▶ **Exercise prompt**
Please transcribe only the lines from the one holding "Open the Lyon club crest" through the final line of the data, both included, with no pictures.

Supplied material Start Marker

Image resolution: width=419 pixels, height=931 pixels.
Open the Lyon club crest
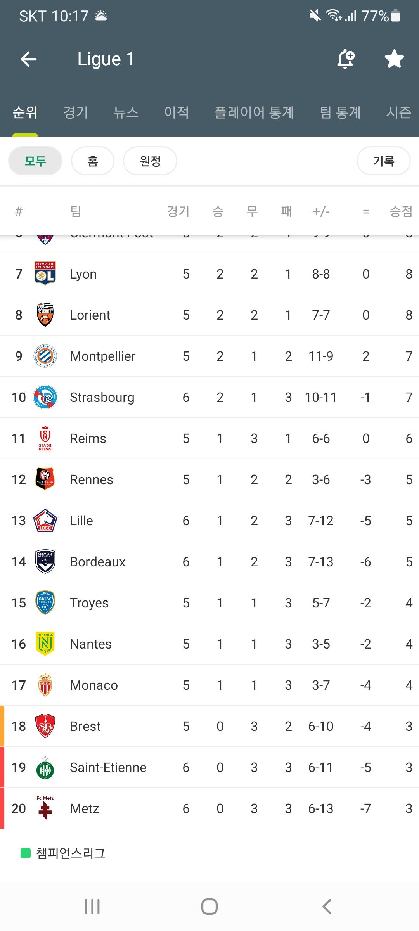tap(45, 273)
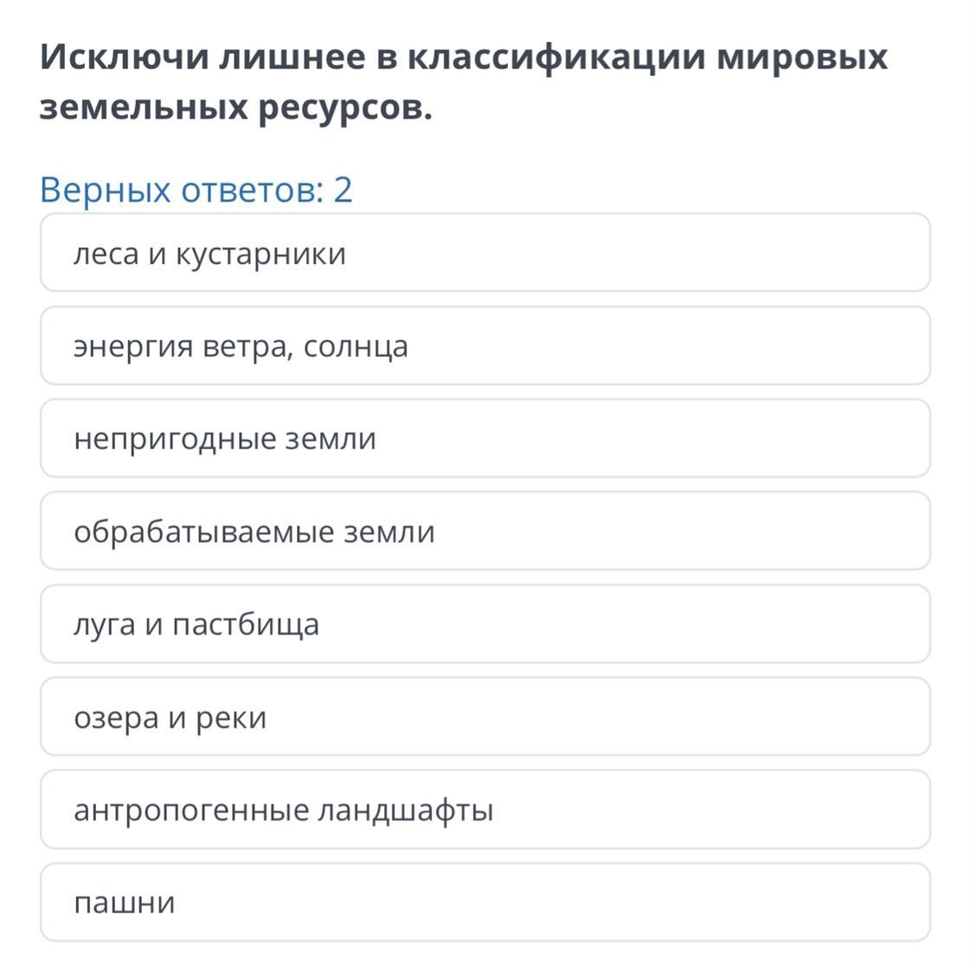Mark the 'пашни' answer option
The image size is (971, 972).
(x=486, y=902)
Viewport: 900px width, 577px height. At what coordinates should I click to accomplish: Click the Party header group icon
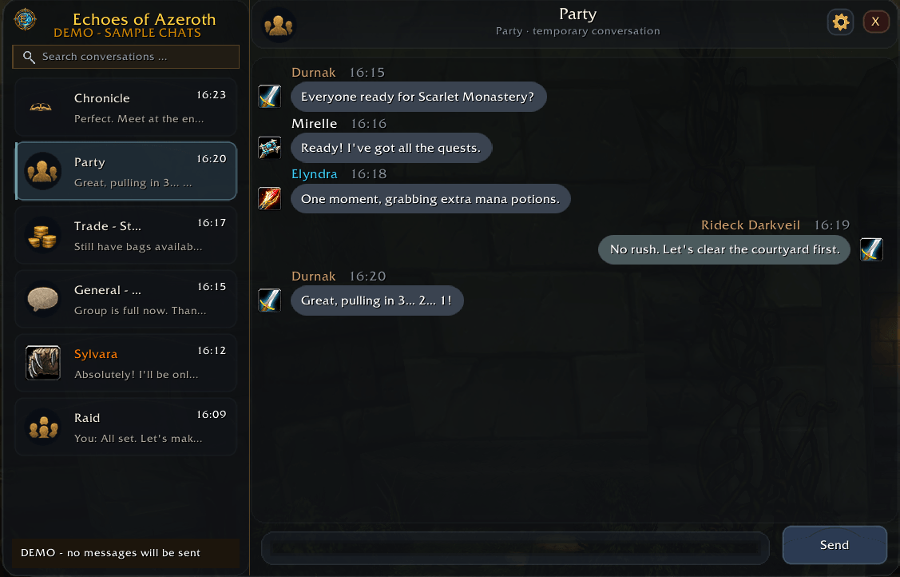279,26
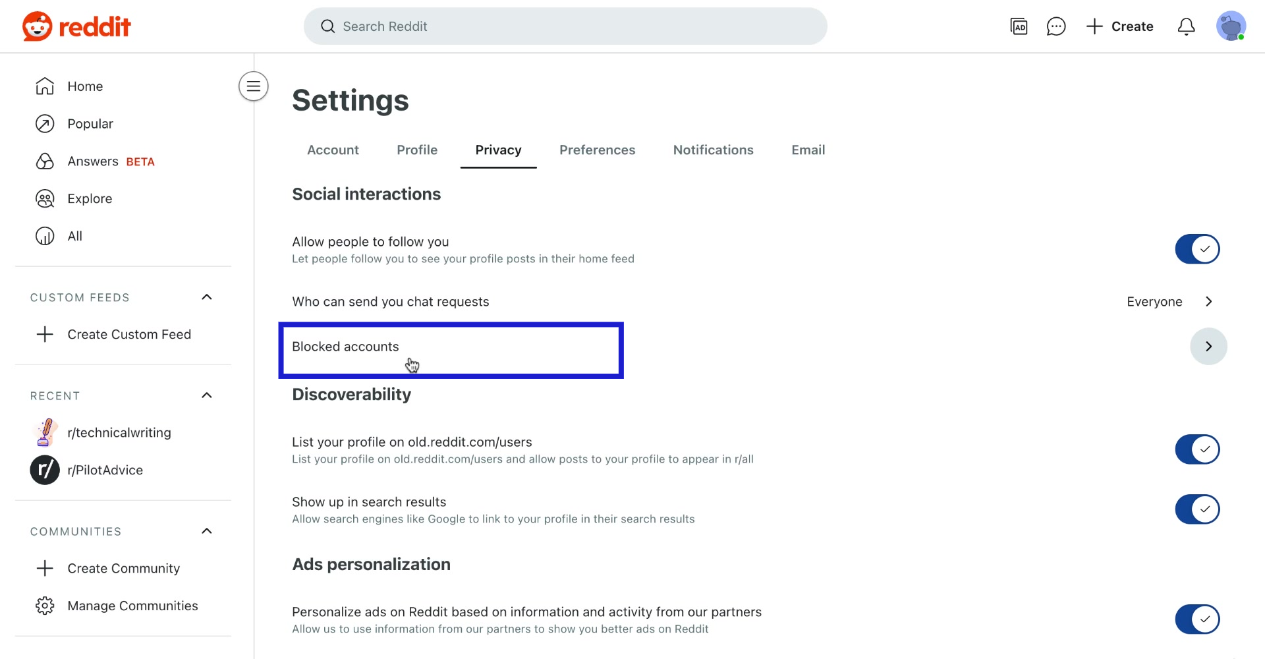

Supplied material End Marker

▶ **Written response**
Open the Lyon club crest
tap(45, 273)
Mark the 'пашни' answer option
The image size is (971, 972).
(x=486, y=902)
Viewport: 900px width, 577px height. At what coordinates should I click to accomplish: Click the Party header group icon
279,26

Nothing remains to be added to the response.